La question cruciale de la légitimité juridique d'une déclaration unilatérale d'indépendance en conflit avec le droit en vigueur a été réglée par la résolution précitée de la Cour internationale de Justice de La Haye relative au Kosovo. La résolution détermine que, lors de l’acte de proclamation du Kosovo en tant qu'Etat indépendant et souverain, l'Assemblée du Kosovo ne fonctionnait pas en tant qu’institution autonome de l'administration préexistante et dans les limites du droit existant mais qu’au contraire elle s'en écartait et se plaçait en dehors du champ d'application de celui-ci, et ce exclusivement en vertu des pouvoirs conférés par la représentation démocratique de la volonté populaire. La déclaration d'indépendance ne visait donc pas à produire ses effets dans l'ordre juridique existant, mais à créer un nouvel ordre juridique. En conclusion, la Cour estime que, en l’absence de norme de droit international interdisant la déclaration unilatérale d'indépendance par l'Assemblée du Kosovo, et une fois confirmée l'impossibilité d'un processus de négociation avec la Serbie, celle-ci n'est pas contraire à l'ordre juridique international.

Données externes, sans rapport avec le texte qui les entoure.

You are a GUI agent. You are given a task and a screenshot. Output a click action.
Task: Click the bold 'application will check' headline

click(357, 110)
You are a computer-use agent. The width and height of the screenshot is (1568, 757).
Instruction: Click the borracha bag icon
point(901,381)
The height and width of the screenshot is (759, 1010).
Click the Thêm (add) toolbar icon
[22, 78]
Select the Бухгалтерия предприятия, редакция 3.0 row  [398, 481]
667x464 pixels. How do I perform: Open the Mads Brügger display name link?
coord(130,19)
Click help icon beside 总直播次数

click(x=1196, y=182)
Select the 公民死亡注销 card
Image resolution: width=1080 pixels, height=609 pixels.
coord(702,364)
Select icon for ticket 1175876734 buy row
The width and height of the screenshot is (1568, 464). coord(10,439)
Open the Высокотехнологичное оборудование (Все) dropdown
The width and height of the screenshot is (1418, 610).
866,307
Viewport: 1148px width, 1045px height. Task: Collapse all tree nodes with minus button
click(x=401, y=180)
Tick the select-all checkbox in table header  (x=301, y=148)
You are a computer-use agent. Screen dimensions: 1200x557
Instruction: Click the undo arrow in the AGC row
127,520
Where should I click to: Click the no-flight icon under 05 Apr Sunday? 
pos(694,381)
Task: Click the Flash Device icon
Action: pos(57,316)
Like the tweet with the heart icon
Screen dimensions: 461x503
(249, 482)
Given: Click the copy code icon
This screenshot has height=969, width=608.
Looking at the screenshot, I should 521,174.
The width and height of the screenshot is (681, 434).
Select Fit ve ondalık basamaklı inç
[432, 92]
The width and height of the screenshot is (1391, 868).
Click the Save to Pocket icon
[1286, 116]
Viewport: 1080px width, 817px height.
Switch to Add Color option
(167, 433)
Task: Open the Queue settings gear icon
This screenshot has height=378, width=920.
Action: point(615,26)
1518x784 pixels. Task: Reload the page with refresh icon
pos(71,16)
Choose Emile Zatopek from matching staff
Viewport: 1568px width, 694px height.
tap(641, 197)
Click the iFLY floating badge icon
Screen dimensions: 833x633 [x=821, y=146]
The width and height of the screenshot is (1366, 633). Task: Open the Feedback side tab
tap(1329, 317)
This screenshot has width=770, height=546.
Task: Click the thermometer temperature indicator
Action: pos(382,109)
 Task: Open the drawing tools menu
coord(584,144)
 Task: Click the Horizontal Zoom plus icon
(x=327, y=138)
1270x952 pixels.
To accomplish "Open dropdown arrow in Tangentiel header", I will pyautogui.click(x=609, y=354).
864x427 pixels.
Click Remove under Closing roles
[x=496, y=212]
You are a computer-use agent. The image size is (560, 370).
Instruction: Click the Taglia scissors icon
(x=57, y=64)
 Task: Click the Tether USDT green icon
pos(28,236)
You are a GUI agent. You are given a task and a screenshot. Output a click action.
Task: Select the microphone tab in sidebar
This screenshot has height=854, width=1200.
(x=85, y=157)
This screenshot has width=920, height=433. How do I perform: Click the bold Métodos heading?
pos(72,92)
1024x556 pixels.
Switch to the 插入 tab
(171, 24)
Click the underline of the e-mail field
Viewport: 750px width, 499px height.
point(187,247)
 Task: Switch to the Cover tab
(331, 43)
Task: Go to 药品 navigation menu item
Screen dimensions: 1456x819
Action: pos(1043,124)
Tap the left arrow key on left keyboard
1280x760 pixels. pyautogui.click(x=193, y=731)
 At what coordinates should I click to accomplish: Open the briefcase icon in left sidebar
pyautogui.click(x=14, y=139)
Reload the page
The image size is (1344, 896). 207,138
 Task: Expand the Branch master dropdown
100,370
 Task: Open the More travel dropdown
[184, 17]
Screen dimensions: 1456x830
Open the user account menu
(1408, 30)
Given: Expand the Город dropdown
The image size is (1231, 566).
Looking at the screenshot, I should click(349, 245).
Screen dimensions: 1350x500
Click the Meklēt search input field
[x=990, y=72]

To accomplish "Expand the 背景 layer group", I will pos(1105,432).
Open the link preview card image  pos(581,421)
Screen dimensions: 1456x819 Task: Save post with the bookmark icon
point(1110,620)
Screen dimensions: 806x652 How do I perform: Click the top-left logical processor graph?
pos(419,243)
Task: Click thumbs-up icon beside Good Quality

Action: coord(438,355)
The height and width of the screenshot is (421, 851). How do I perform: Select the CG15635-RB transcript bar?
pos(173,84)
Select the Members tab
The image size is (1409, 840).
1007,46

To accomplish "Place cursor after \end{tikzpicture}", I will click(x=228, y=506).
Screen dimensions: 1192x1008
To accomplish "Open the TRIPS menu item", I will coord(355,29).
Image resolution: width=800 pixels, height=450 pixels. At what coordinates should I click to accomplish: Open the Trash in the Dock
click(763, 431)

Sur la base des arguments juridiques mentionnés ci-dessus, le Comité pour la défense des droits de la personne de l'Ordre des avocats de Barcelone considère que la Catalogne, en tant que communauté nationale, jouit du droit inaliénable de décider de son avenir, que ce soit au sein de l'Etat dont elle fait actuellement partie ou en s’en séparant pour former un nouvel Etat souverain, selon ce que décidera, de façon démocratique et pacifique, la majorité de ses citoyens.